Вместе с этими людьми также были арестованы и их непосредственные подчиненные,
по национальности русские. В МГБ и Следственной части появились новые лица из
партийных органов. Они, как правило, отличались полной некомпетентностью. На
волне набиравшей силу антисемитской кампании и истерии руководство Следственной
части по особо важным делам МГБ было усилено в 1951– 1953 годах по специальным
решениям ЦК КПСС Коняхиным и Месяцевым. Последний имел большой опыт работы в
годы войны в качестве начальника следственного отдела во фронтовых органах
военной контрразведки (СМЕРШ). В 60—70-х годах он стал председателем
Гостелерадио СССР, затем послом в Австралии.
Люди из ЦК руководили Следственной частью, иногда участвуя в допросах,
вспоминал бывший начальник группы учета и регистрации Следственной части,
полковник, позднее известный писатель Ананьин.
Подследственных зверски избивали, помещали в камеры-карцеры со специальным
охлаждением, почти постоянно держали в наручниках и кандалах, а нежелательные
протоколы допросов и постановлений уничтожались.

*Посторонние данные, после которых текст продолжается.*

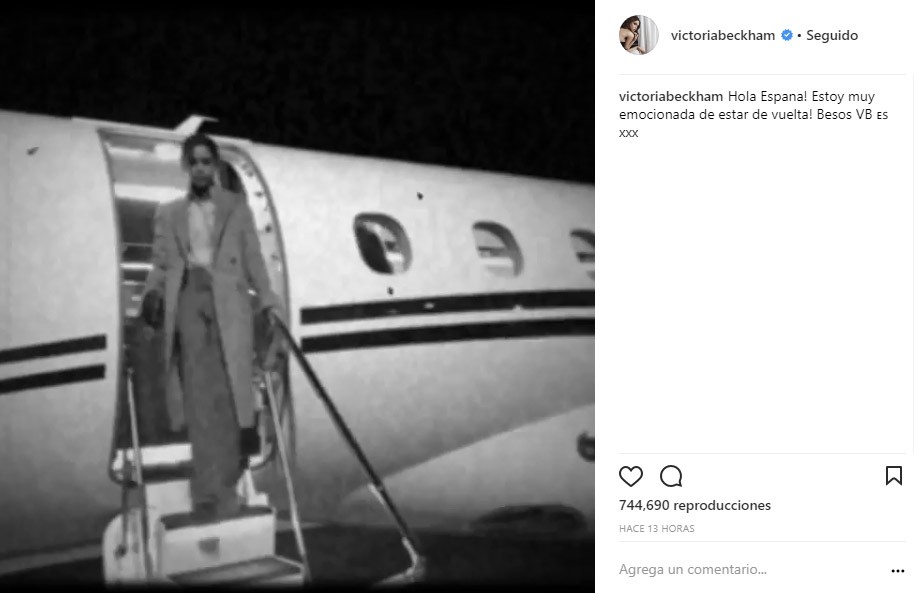Click the 'xxx' text ending the caption

[x=628, y=133]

Из всех арестованных «заговорщиков в МГБ» только Абакумов, Эйтингон, Питовранов
и Матусов ни в чем не признали себя виновными.
Арестованные Рюминым врачи-евреи, находившиеся под следствием, обвинялись в том,
что выполняли задания Абакумова. Приписывавшиеся участникам «заговора врачей»

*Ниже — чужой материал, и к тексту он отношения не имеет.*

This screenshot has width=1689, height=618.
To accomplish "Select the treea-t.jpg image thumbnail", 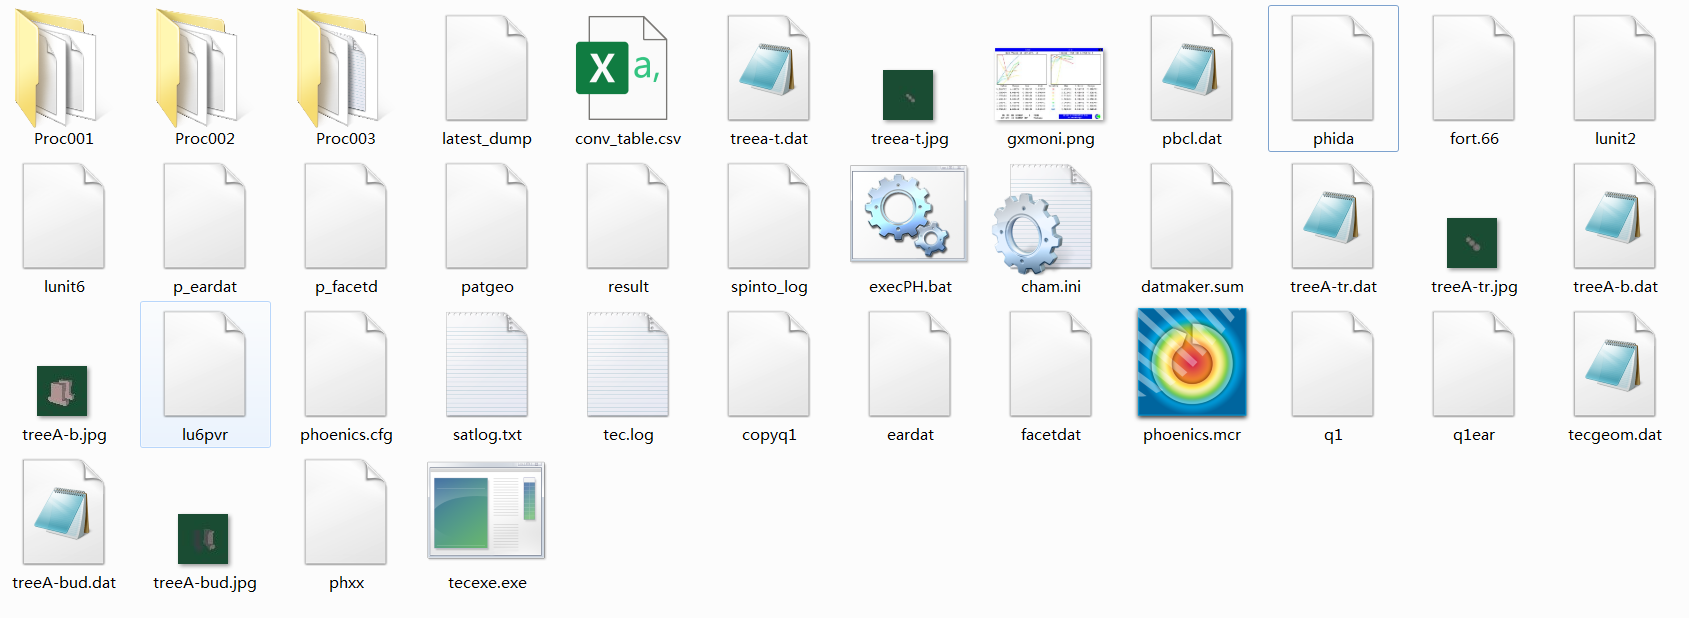I will tap(908, 95).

преступления казались мне невероятными. Один из этих «террористов», профессор
Александр Фельдман, лечил всю нашу семью, пользовался нашим полным доверием, и
я всегда поздравлял его с праздниками и посылал ему цветы.
По сценарию Рюмина в роли связного между врачами и «заговорщиками в МГБ» должна
была выступать сестра Эйтингона Соня, которая якобы поддерживала связь между
учеными-медиками и братом, планировавшим убийство руководителей страны.
Об арестах публично не сообщалось, и я не сразу осознал, какие масштабы приняла
эта чистка в МГБ. Серьезность угрозы я почувствовал, предприняв попытку
связаться с полковником Шубняковым, генералом Утехиным, заместителями
начальника Главного контрразведывательного управления. Попытка оказалась
безуспешной, хотя мне в тот момент срочно требовалась справка-проверка на
одного важного агента. Сведения, которые были мне нужны, могли дать только они,
а Шубняков и Утехин как в воду канули. Между тем никто не хотел внятно
объяснить, куда они подевались, хотя по своему служебному положению (начальник
Специального бюро по разведке и диверсиям) и званию (генерал-лейтенант) я имел
на это право. Возмущенный, я позвонил Питовранову, заместителю министра, их
непосредственному начальнику, но оказалось, что и с ним нельзя связаться: он
таинственно исчез. Тут до меня дошло, что повторяется то же самое, что было в
период массовых арестов в послевоенные годы. И Шубняков, и Питовранов, и Утехин
к тому времени уже находились в Лефортовской тюрьме.
В 1951 году, когда арестовали Абакумова, мне позвонил Рюмин, которого только
что назначили начальником Следственной части МГБ. Он заявил, что в его
распоряжении имеются серьезные компрометирующие материалы на Эйтингона и его
сестру. Эйтингон в тот момент находился в трехмесячной командировке в Литве. Я
попросил, чтобы мне принесли эти материалы: я хотел с ними лично ознакомиться.
Через час появился Рюмин с тощим досье. Против Эйтингона не было никаких данных,
но против Сони были выдержки из агентурных сообщений, будто она отказывала в
медицинской помощи русским, а лечила и консультировала только евреев. Я заявил
Рюмину, что меня это совершенно не убеждает и Эйтингон в моих глазах
по-прежнему остается надежным и заслуживающим доверия ответственным сотрудником
органов безопасности. Рюмин возразил:
– А вот Центральный Комитет нашел эти данные вполне убедительными. – И тут же,
выхватив папку из моих рук, с гневным видом удалился.